In recent years, it has become easier than ever to collect massive amounts of data, including sales data from point-of-sale (POS) terminals, e-commerce, and data from financial transactions. In order to extract valuable analytical results from such data, there is a growing need for data scientists to analyze it using artificial intelligence (AI) and machine learning (ML).
However, in order to prepare for data analysis, large data sets must first be preprocessed. Data scientists are said to spend approximately 45% (*3) of their time preparing data, and this has become a major issue. In addition, the surge in data volume and evolution of AI and ML have led to increased computational complexity. As a result, higher computational costs (e.g., cloud costs) and the consequent rise in power consumption and CO2 emissions have also become problematic.
In view of this, NEC set out to develop FireDucks, a software program designed to accelerate pandas. To develop this software, NEC leveraged the high-performance programming technology and acceleration know-how it has cultivated in its thirty-plus years of experience developing supercomputers.

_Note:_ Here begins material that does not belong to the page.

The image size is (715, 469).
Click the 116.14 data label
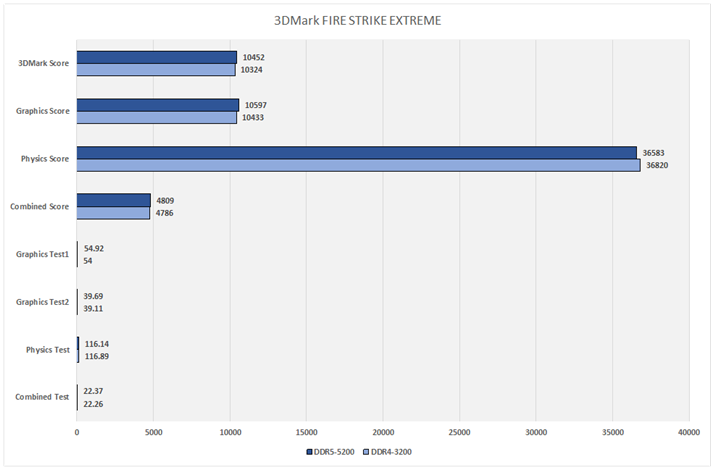pyautogui.click(x=98, y=343)
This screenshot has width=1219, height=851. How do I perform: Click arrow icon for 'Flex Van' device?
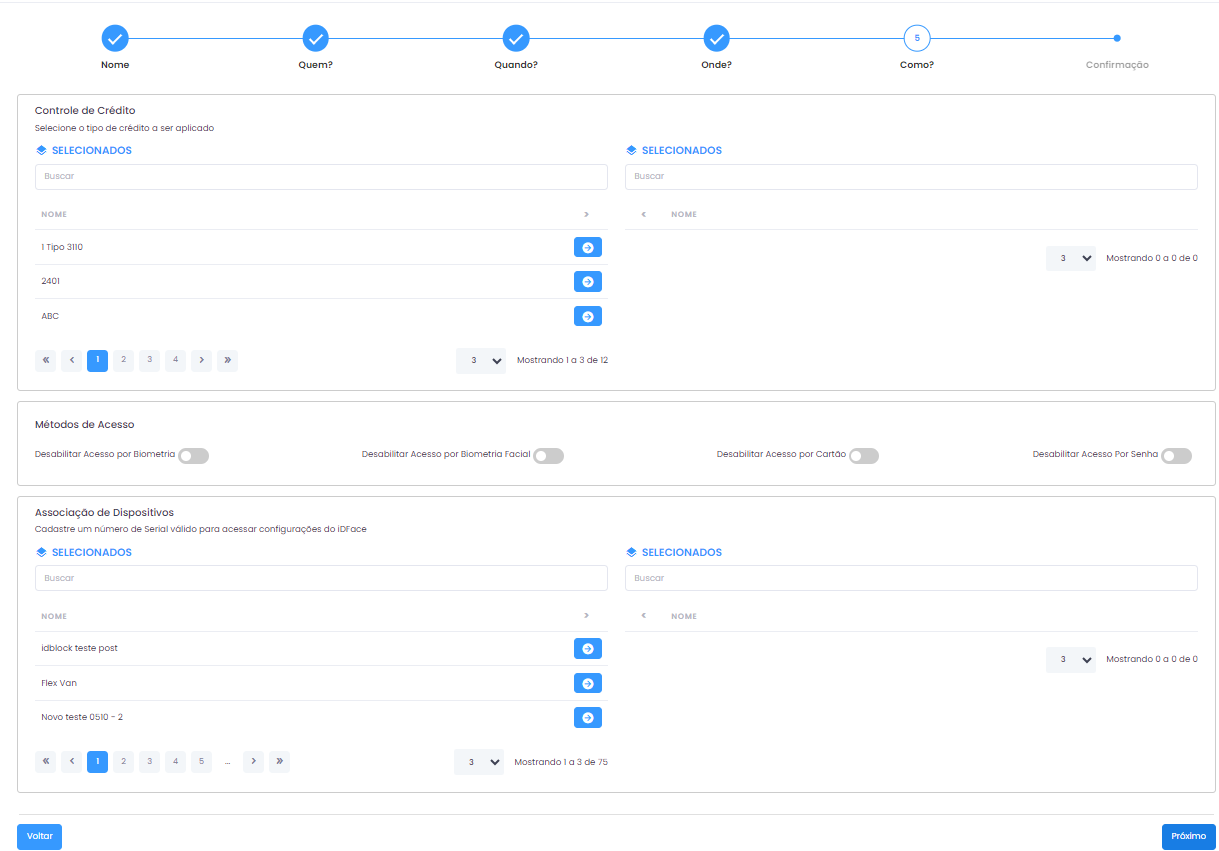click(587, 683)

By making the beta version of FireDucks available to the general public free of charge, NEC hopes to contribute to the reduction of work hours for data scientists to analyze data and the resolution of environmental issues through the conservation of power and lowering of CO2 emissions.
1. Accelerated performance
FireDucks is capable of accelerating software programs created using pandas by up to 16 times and on average by about five times (*2). This reduces the overall time data scientists spend working on data analysis by approximately 30% (*4).
Parallel utilization of all cores and computation reduction are the primary reasons for this level of acceleration. FireDucks utilizes every core of a multi-core CPU to efficiently process large data sets in parallel. Moreover, rather than executing processes in the same order and range specified in the program, the data sets necessary for producing the results are identified from the overall process in advance, which means processing only needs to be performed for those data sets. This in turn makes it possible to accelerate processing.
2. High compatibility
Another feature of this software is its high compatibility with pandas. While some libraries are able to achieve faster processing speeds than pandas, they require multiple steps, including the rewriting of the program. FireDucks, on the other hand, can be easily applied because only one line of the program must be rewritten to perform analysis and coding just as you would if using pandas.